Question

A particle moves along the curve $y=x^{3/2}$ in the first quadrant in such a way that its distance from the origin increases at the rate of 11 units per second.

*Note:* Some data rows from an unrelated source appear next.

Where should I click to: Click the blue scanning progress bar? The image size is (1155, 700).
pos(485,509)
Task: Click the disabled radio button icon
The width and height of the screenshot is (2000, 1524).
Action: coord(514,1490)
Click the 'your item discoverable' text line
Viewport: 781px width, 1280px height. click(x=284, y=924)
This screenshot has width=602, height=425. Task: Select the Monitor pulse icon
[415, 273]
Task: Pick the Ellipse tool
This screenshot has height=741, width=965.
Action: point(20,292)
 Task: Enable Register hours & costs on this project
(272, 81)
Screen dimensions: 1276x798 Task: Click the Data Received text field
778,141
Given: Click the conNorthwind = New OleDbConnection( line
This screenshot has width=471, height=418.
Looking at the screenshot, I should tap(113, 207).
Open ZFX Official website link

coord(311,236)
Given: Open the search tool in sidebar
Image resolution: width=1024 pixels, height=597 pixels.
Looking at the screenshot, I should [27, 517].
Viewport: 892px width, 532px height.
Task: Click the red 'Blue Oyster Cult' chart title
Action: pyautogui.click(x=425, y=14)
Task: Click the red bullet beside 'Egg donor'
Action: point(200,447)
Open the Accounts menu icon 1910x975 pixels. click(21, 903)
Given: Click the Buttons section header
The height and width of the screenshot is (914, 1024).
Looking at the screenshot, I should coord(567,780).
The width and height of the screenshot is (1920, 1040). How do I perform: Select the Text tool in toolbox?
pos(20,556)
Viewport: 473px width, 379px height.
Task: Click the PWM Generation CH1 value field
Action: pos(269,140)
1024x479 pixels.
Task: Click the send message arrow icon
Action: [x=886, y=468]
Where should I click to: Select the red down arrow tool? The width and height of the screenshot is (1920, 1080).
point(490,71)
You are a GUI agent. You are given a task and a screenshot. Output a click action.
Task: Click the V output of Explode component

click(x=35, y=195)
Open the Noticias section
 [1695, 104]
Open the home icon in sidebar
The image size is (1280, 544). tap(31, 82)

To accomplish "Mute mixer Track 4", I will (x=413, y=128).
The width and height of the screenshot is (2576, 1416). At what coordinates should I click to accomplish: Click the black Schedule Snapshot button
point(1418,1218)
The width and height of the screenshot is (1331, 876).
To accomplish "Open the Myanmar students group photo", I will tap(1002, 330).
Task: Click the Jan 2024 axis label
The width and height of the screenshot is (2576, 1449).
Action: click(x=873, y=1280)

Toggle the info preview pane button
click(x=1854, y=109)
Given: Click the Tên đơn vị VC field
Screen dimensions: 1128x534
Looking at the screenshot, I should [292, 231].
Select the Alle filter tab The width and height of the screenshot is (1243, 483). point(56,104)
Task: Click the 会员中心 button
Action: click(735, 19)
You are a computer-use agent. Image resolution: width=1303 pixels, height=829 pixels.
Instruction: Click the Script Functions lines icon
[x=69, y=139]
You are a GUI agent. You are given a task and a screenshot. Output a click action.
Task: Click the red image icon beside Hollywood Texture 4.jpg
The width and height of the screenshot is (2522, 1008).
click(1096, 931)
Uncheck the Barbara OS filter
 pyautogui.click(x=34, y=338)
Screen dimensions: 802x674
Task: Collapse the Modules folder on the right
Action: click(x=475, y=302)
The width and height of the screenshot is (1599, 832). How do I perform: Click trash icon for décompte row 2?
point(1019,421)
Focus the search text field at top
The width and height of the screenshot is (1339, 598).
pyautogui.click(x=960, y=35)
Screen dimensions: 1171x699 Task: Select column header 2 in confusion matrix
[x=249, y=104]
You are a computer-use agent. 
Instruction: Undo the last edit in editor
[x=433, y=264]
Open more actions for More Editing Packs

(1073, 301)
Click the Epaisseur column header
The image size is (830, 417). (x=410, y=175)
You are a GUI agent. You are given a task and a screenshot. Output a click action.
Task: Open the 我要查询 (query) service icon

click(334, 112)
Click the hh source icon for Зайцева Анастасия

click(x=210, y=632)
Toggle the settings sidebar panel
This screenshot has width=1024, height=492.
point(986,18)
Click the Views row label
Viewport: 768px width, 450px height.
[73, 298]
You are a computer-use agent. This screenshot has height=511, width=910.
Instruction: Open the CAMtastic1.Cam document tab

The value of $\frac{dx}{dt}$ when $x=3$ is

• A. $4$
• B. $\frac{9}{2}$
• C. $\frac{3\sqrt{3}}{2}$
• D. none

Answer 1

Answer: (A)

$y=x^{3/2};\frac{dr}{dt}=11$
$\frac{dx}{dt}$ when $x=3$
when $x=3;y=3\sqrt{3}$
$r^2=x^2+y^2$
$r\frac{dr}{dt}=x\frac{dx}{dt}+y\frac{dy}{dt}\dots \dots (1)$
$\text{ also }\frac{dy}{dt}=\frac{3}{2}\sqrt{x}\frac{dx}{dt}\dots \dots (2)$
$\therefore r\frac{dr}{dt}=x\frac{dx}{dt}+y\frac{3}{2}\sqrt{x}\frac{dx}{dt}$
$r\frac{dr}{dt}=\left(x+\frac{3y\sqrt{x}}{2}\right)\frac{dx}{dt}$
$6\cdot 11=\left(3+\frac{3\cdot 3\sqrt{3}\cdot \sqrt{3}}{2}\right)\frac{dx}{dt}\Rightarrow 66=\left(3+\frac{27}{2}\right)\frac{dx}{dt}\Rightarrow 66=\left(\frac{33}{2}\right)\frac{dx}{dt}$
$\Rightarrow \frac{dx}{dt}=4$